## Task to complete
Among the entries below, extract exactly the lines that run from the one with "Other Services (749, 44)" through the one with "Data Services (617, 44)", both ends included.

## Provided data
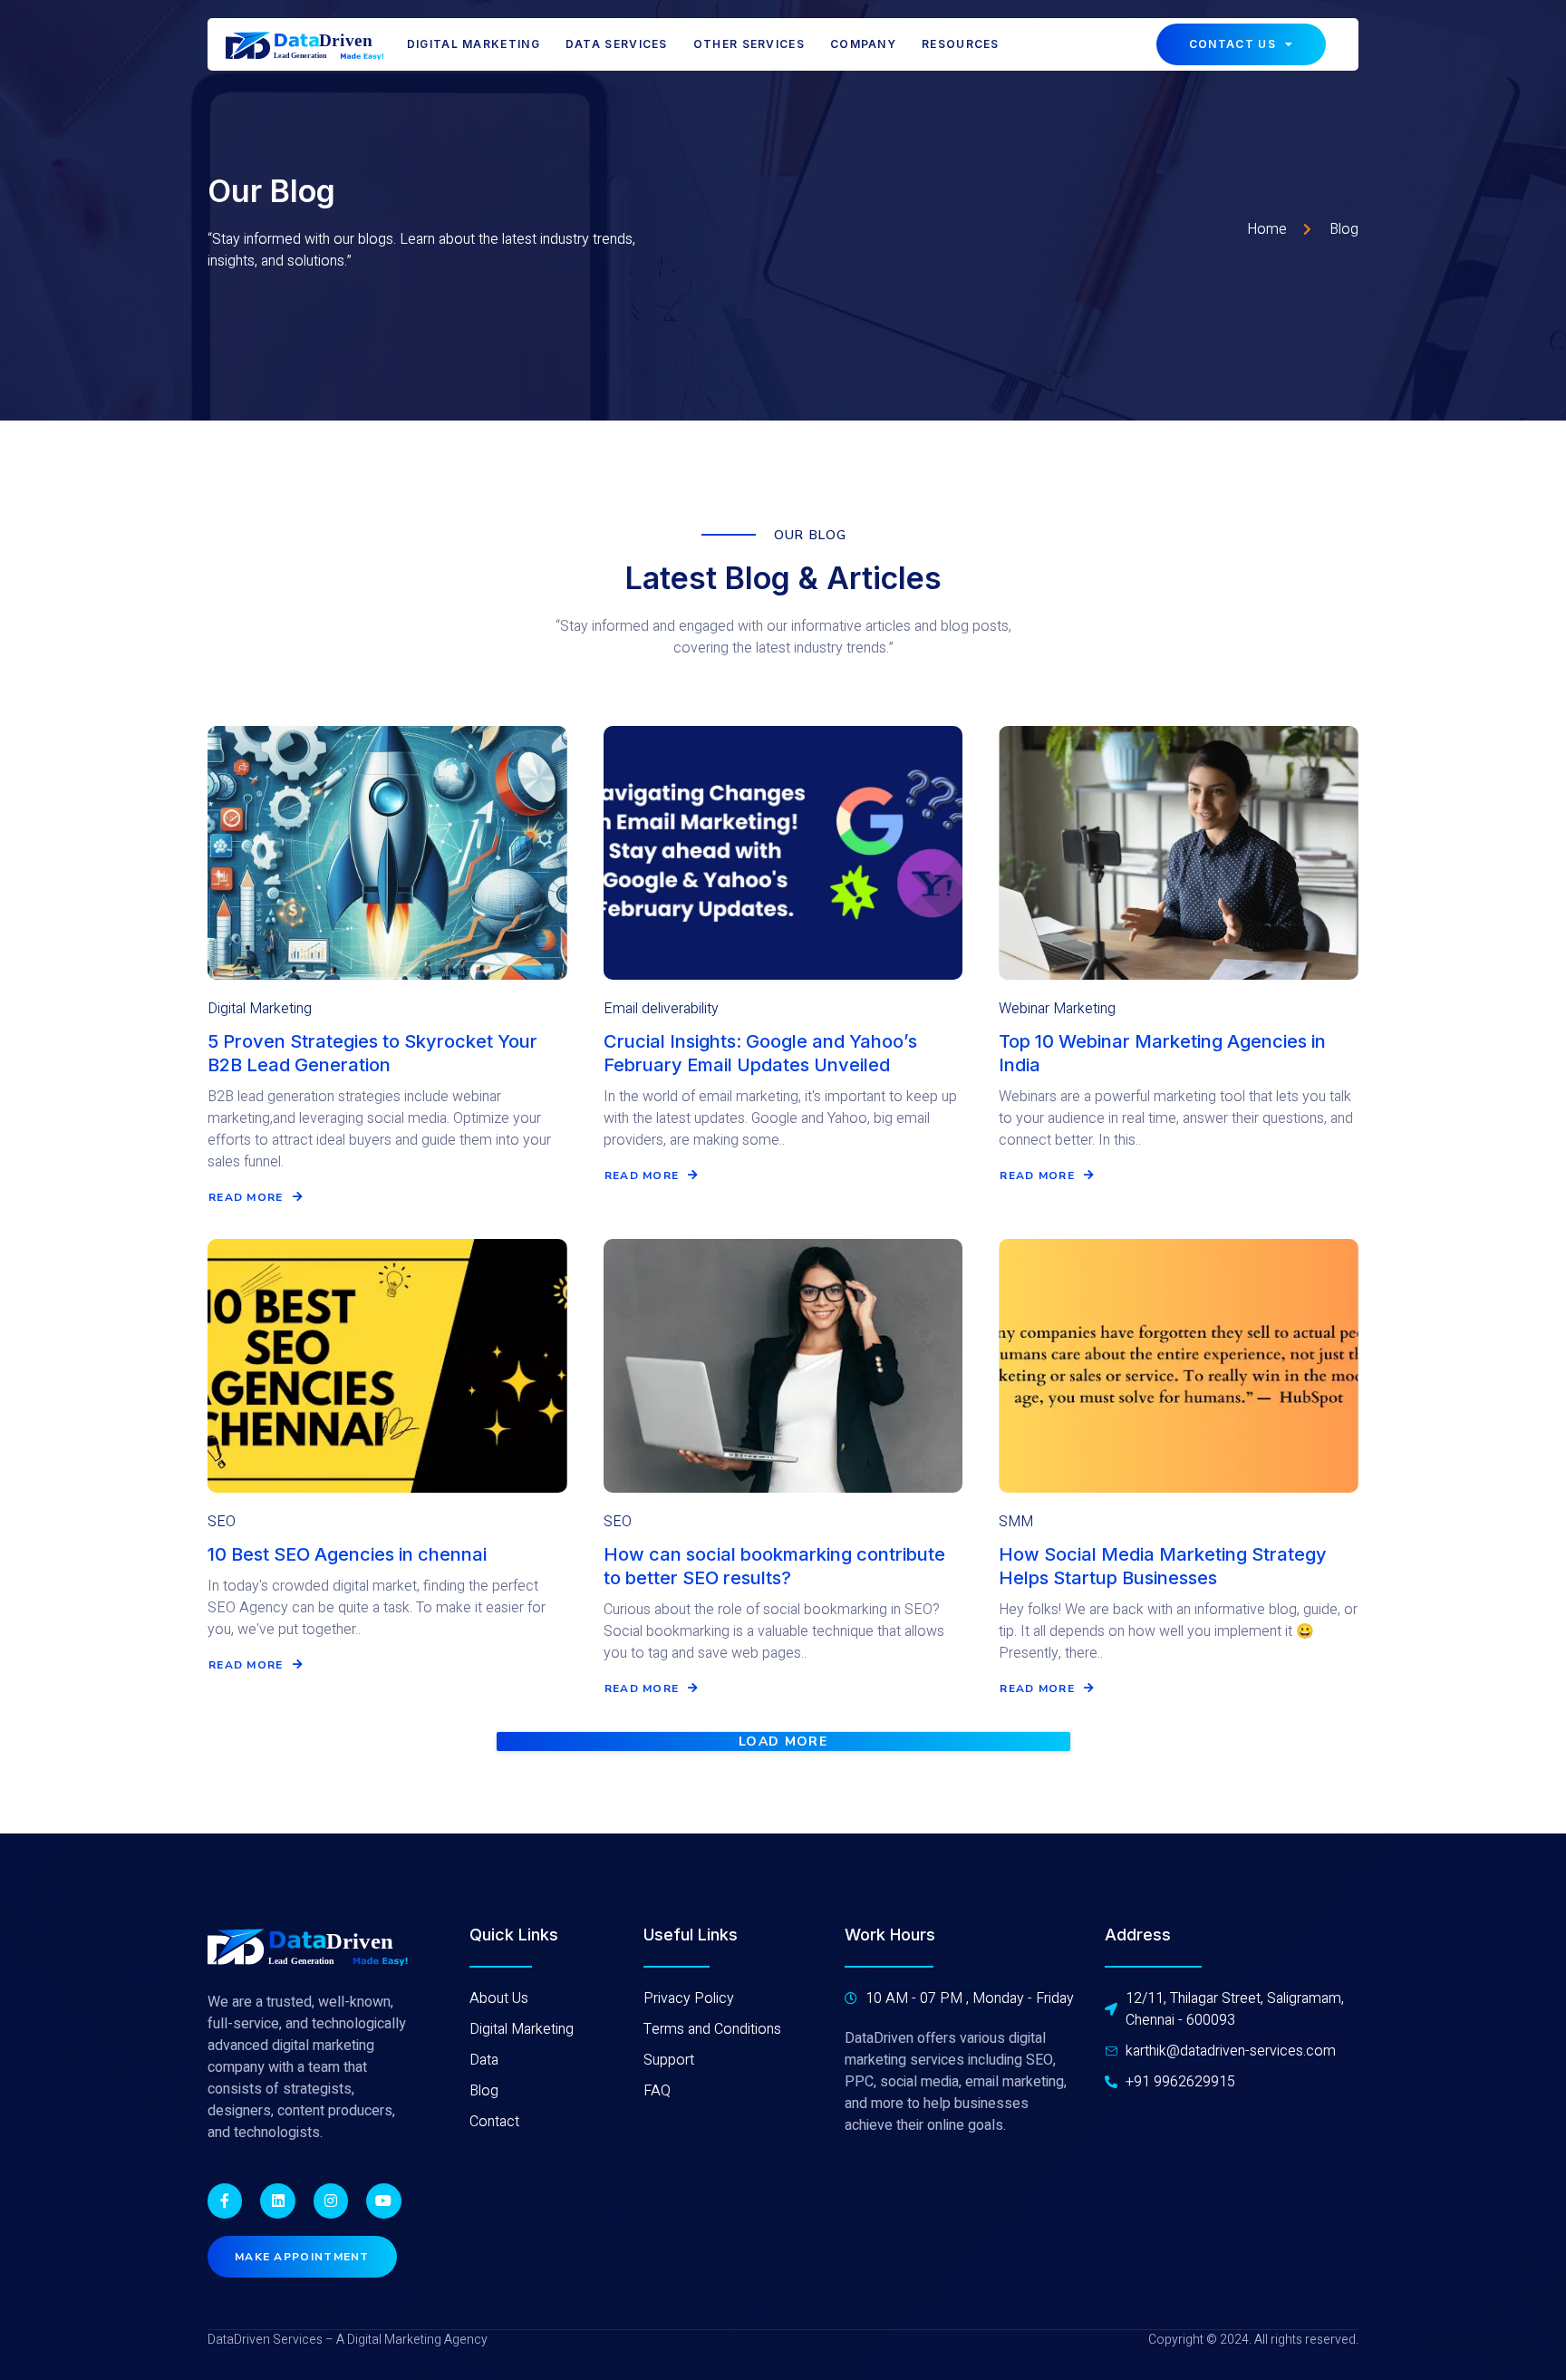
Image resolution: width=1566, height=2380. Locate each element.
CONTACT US (1232, 44)
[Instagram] (331, 2200)
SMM (1016, 1522)
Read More (246, 1197)
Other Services (749, 44)
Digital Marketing (473, 44)
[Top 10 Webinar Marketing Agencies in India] (1178, 853)
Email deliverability (661, 1009)
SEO (222, 1522)
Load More (783, 1742)
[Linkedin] (277, 2200)
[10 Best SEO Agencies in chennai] (387, 1366)
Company (863, 44)
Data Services (617, 44)
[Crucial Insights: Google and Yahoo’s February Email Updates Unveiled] (783, 853)
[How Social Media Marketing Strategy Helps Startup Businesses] (1178, 1366)
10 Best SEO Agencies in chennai (347, 1554)
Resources (961, 44)
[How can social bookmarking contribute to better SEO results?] (783, 1366)
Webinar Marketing (1057, 1009)
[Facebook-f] (225, 2200)
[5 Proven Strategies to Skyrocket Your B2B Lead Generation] (387, 853)
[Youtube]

## Response to the exercise
Other Services (749, 44)
Digital Marketing (473, 44)
[Top 10 Webinar Marketing Agencies in India] (1178, 853)
Email deliverability (661, 1009)
SEO (222, 1522)
Load More (783, 1742)
[Linkedin] (277, 2200)
[10 Best SEO Agencies in chennai] (387, 1366)
Company (863, 44)
Data Services (617, 44)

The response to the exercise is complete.